* [INSTRUCTIONS FOR THE TASK] Copy each of the items below word for word, without changing any character.

— BEGIN RAW DATA —

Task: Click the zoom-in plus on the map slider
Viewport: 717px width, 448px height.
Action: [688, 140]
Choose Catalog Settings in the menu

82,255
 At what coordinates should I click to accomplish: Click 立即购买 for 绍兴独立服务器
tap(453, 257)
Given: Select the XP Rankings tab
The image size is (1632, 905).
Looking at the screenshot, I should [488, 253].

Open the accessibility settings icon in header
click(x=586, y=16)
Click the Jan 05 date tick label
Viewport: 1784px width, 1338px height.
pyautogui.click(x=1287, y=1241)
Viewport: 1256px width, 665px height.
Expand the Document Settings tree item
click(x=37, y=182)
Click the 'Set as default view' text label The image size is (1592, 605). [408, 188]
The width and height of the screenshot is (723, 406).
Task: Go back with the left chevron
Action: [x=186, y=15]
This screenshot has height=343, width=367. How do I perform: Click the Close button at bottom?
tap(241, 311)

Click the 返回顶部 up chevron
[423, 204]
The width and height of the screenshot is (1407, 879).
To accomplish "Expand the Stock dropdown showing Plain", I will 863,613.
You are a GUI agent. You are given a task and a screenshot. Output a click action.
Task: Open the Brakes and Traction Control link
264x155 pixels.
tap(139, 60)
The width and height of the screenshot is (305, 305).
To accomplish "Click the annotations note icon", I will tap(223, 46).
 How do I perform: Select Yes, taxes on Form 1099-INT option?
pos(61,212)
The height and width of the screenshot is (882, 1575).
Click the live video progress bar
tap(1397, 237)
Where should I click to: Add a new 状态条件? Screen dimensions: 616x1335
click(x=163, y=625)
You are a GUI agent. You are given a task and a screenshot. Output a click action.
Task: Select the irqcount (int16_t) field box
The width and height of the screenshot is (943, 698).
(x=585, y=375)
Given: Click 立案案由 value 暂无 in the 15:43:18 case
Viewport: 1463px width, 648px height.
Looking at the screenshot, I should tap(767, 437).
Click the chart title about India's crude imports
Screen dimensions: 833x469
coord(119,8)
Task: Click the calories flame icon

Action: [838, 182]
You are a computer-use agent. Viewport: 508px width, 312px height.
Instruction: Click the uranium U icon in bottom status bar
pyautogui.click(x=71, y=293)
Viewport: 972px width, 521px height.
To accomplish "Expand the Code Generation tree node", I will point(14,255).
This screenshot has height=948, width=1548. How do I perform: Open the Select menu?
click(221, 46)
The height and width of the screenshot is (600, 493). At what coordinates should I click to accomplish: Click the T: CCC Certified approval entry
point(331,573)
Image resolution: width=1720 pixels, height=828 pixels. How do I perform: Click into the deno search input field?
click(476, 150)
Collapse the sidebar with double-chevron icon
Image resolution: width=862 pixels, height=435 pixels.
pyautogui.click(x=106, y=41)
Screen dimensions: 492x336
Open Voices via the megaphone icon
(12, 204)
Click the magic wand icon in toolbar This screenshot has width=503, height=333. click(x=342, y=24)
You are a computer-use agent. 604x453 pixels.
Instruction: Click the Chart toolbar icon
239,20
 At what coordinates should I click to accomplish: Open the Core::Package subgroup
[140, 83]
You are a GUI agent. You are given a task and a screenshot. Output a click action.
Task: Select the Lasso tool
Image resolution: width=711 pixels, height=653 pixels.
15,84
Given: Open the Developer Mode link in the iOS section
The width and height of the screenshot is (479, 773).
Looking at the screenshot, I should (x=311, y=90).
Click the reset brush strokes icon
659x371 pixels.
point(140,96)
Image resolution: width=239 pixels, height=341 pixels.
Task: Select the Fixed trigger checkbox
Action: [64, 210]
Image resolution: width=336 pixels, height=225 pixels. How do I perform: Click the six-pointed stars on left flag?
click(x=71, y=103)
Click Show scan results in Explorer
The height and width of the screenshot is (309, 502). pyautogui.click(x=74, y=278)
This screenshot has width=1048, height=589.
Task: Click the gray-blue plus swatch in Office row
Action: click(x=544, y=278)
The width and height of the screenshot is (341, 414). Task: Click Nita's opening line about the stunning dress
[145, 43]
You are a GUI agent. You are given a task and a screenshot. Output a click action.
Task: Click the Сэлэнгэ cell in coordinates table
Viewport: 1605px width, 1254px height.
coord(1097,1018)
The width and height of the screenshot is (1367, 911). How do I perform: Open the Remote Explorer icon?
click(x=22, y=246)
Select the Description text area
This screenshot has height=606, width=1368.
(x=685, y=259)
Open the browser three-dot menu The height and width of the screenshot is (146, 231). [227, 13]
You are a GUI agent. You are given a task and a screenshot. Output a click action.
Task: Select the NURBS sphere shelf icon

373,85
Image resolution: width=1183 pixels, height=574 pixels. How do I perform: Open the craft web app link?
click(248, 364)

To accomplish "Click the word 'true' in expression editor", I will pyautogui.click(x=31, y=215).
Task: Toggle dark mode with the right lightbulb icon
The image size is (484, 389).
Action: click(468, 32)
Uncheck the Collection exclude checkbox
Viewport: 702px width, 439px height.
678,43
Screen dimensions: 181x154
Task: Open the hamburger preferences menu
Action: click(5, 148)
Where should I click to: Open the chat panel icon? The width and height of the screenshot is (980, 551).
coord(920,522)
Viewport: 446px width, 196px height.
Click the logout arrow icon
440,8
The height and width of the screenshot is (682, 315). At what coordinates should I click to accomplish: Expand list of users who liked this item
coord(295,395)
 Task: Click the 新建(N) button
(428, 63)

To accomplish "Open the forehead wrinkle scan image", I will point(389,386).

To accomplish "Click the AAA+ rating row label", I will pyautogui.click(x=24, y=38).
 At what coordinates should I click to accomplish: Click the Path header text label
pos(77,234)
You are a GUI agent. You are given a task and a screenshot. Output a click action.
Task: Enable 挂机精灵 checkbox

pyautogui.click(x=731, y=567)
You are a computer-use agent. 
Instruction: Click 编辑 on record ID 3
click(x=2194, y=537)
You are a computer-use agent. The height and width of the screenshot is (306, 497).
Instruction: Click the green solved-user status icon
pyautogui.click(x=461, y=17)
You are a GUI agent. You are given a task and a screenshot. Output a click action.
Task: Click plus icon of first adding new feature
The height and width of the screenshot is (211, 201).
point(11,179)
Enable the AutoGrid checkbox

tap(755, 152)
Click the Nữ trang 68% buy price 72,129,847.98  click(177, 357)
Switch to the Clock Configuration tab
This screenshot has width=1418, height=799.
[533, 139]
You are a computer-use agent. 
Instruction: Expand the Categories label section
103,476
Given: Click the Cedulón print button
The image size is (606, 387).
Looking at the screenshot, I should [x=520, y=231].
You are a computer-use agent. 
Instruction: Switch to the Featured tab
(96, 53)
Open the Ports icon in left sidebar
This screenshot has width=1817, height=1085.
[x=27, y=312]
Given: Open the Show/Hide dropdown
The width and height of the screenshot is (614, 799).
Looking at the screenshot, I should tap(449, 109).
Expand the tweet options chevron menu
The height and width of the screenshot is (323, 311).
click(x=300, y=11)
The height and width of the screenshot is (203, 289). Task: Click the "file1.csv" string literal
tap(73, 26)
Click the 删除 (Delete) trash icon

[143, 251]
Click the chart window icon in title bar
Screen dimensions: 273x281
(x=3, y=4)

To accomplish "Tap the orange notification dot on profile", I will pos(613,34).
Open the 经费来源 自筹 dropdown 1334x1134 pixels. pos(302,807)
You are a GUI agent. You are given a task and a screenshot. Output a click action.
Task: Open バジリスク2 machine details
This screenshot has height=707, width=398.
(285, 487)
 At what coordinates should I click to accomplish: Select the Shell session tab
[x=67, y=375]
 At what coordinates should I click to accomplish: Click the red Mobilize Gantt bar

— END RAW DATA —

* [FINISHED EXERCISE]
Task: Click the zoom-in plus on the map slider
Viewport: 717px width, 448px height.
Action: [688, 140]
Choose Catalog Settings in the menu

82,255
 At what coordinates should I click to accomplish: Click 立即购买 for 绍兴独立服务器
tap(453, 257)
Given: Select the XP Rankings tab
The image size is (1632, 905).
Looking at the screenshot, I should [488, 253].

Open the accessibility settings icon in header
click(x=586, y=16)
Click the Jan 05 date tick label
Viewport: 1784px width, 1338px height.
pyautogui.click(x=1287, y=1241)
Viewport: 1256px width, 665px height.
Expand the Document Settings tree item
click(x=37, y=182)
Click the 'Set as default view' text label The image size is (1592, 605). [408, 188]
The width and height of the screenshot is (723, 406).
Task: Go back with the left chevron
Action: [x=186, y=15]
This screenshot has height=343, width=367. How do I perform: Click the Close button at bottom?
tap(241, 311)

Click the 返回顶部 up chevron
[423, 204]
The width and height of the screenshot is (1407, 879).
To accomplish "Expand the Stock dropdown showing Plain", I will 863,613.
You are a GUI agent. You are given a task and a screenshot. Output a click action.
Task: Open the Brakes and Traction Control link
264x155 pixels.
tap(139, 60)
The width and height of the screenshot is (305, 305).
To accomplish "Click the annotations note icon", I will tap(223, 46).
 How do I perform: Select Yes, taxes on Form 1099-INT option?
pos(61,212)
The height and width of the screenshot is (882, 1575).
Click the live video progress bar
tap(1397, 237)
Where should I click to: Add a new 状态条件? Screen dimensions: 616x1335
click(x=163, y=625)
You are a GUI agent. You are given a task and a screenshot. Output a click action.
Task: Select the irqcount (int16_t) field box
The width and height of the screenshot is (943, 698).
(x=585, y=375)
Given: Click 立案案由 value 暂无 in the 15:43:18 case
Viewport: 1463px width, 648px height.
Looking at the screenshot, I should tap(767, 437).
Click the chart title about India's crude imports
Screen dimensions: 833x469
coord(119,8)
Task: Click the calories flame icon

Action: [838, 182]
You are a computer-use agent. Viewport: 508px width, 312px height.
Instruction: Click the uranium U icon in bottom status bar
pyautogui.click(x=71, y=293)
Viewport: 972px width, 521px height.
To accomplish "Expand the Code Generation tree node", I will point(14,255).
This screenshot has height=948, width=1548. How do I perform: Open the Select menu?
click(221, 46)
The height and width of the screenshot is (600, 493). At what coordinates should I click to accomplish: Click the T: CCC Certified approval entry
point(331,573)
Image resolution: width=1720 pixels, height=828 pixels. How do I perform: Click into the deno search input field?
click(476, 150)
Collapse the sidebar with double-chevron icon
Image resolution: width=862 pixels, height=435 pixels.
pyautogui.click(x=106, y=41)
Screen dimensions: 492x336
Open Voices via the megaphone icon
(12, 204)
Click the magic wand icon in toolbar This screenshot has width=503, height=333. click(x=342, y=24)
You are a computer-use agent. 604x453 pixels.
Instruction: Click the Chart toolbar icon
239,20
 At what coordinates should I click to accomplish: Open the Core::Package subgroup
[140, 83]
You are a GUI agent. You are given a task and a screenshot. Output a click action.
Task: Select the Lasso tool
Image resolution: width=711 pixels, height=653 pixels.
15,84
Given: Open the Developer Mode link in the iOS section
The width and height of the screenshot is (479, 773).
Looking at the screenshot, I should (x=311, y=90).
Click the reset brush strokes icon
659x371 pixels.
point(140,96)
Image resolution: width=239 pixels, height=341 pixels.
Task: Select the Fixed trigger checkbox
Action: [64, 210]
Image resolution: width=336 pixels, height=225 pixels. How do I perform: Click the six-pointed stars on left flag?
click(x=71, y=103)
Click Show scan results in Explorer
The height and width of the screenshot is (309, 502). pyautogui.click(x=74, y=278)
This screenshot has width=1048, height=589.
Task: Click the gray-blue plus swatch in Office row
Action: click(x=544, y=278)
The width and height of the screenshot is (341, 414). Task: Click Nita's opening line about the stunning dress
[145, 43]
You are a GUI agent. You are given a task and a screenshot. Output a click action.
Task: Click the Сэлэнгэ cell in coordinates table
Viewport: 1605px width, 1254px height.
coord(1097,1018)
The width and height of the screenshot is (1367, 911). How do I perform: Open the Remote Explorer icon?
click(x=22, y=246)
Select the Description text area
This screenshot has height=606, width=1368.
(x=685, y=259)
Open the browser three-dot menu The height and width of the screenshot is (146, 231). [227, 13]
You are a GUI agent. You are given a task and a screenshot. Output a click action.
Task: Select the NURBS sphere shelf icon

373,85
Image resolution: width=1183 pixels, height=574 pixels. How do I perform: Open the craft web app link?
click(248, 364)

To accomplish "Click the word 'true' in expression editor", I will pyautogui.click(x=31, y=215).
Task: Toggle dark mode with the right lightbulb icon
The image size is (484, 389).
Action: click(468, 32)
Uncheck the Collection exclude checkbox
Viewport: 702px width, 439px height.
678,43
Screen dimensions: 181x154
Task: Open the hamburger preferences menu
Action: click(5, 148)
Where should I click to: Open the chat panel icon? The width and height of the screenshot is (980, 551).
coord(920,522)
Viewport: 446px width, 196px height.
Click the logout arrow icon
440,8
The height and width of the screenshot is (682, 315). At what coordinates should I click to accomplish: Expand list of users who liked this item
coord(295,395)
 Task: Click the 新建(N) button
(428, 63)

To accomplish "Open the forehead wrinkle scan image", I will point(389,386).

To accomplish "Click the AAA+ rating row label", I will pyautogui.click(x=24, y=38).
 At what coordinates should I click to accomplish: Click the Path header text label
pos(77,234)
You are a GUI agent. You are given a task and a screenshot. Output a click action.
Task: Enable 挂机精灵 checkbox

pyautogui.click(x=731, y=567)
You are a computer-use agent. 
Instruction: Click 编辑 on record ID 3
click(x=2194, y=537)
You are a computer-use agent. The height and width of the screenshot is (306, 497).
Instruction: Click the green solved-user status icon
pyautogui.click(x=461, y=17)
You are a GUI agent. You are given a task and a screenshot. Output a click action.
Task: Click plus icon of first adding new feature
The height and width of the screenshot is (211, 201).
point(11,179)
Enable the AutoGrid checkbox

tap(755, 152)
Click the Nữ trang 68% buy price 72,129,847.98  click(177, 357)
Switch to the Clock Configuration tab
This screenshot has width=1418, height=799.
[533, 139]
You are a computer-use agent. 
Instruction: Expand the Categories label section
103,476
Given: Click the Cedulón print button
The image size is (606, 387).
Looking at the screenshot, I should [x=520, y=231].
You are a computer-use agent. 
Instruction: Switch to the Featured tab
(96, 53)
Open the Ports icon in left sidebar
This screenshot has width=1817, height=1085.
[x=27, y=312]
Given: Open the Show/Hide dropdown
The width and height of the screenshot is (614, 799).
Looking at the screenshot, I should tap(449, 109).
Expand the tweet options chevron menu
The height and width of the screenshot is (323, 311).
click(x=300, y=11)
The height and width of the screenshot is (203, 289). Task: Click the "file1.csv" string literal
tap(73, 26)
Click the 删除 (Delete) trash icon

[143, 251]
Click the chart window icon in title bar
Screen dimensions: 273x281
(x=3, y=4)

To accomplish "Tap the orange notification dot on profile", I will pos(613,34).
Open the 经费来源 自筹 dropdown 1334x1134 pixels. pos(302,807)
You are a GUI agent. You are given a task and a screenshot. Output a click action.
Task: Open バジリスク2 machine details
This screenshot has height=707, width=398.
(285, 487)
 At what coordinates should I click to accomplish: Select the Shell session tab
[x=67, y=375]
 At what coordinates should I click to accomplish: Click the red Mobilize Gantt bar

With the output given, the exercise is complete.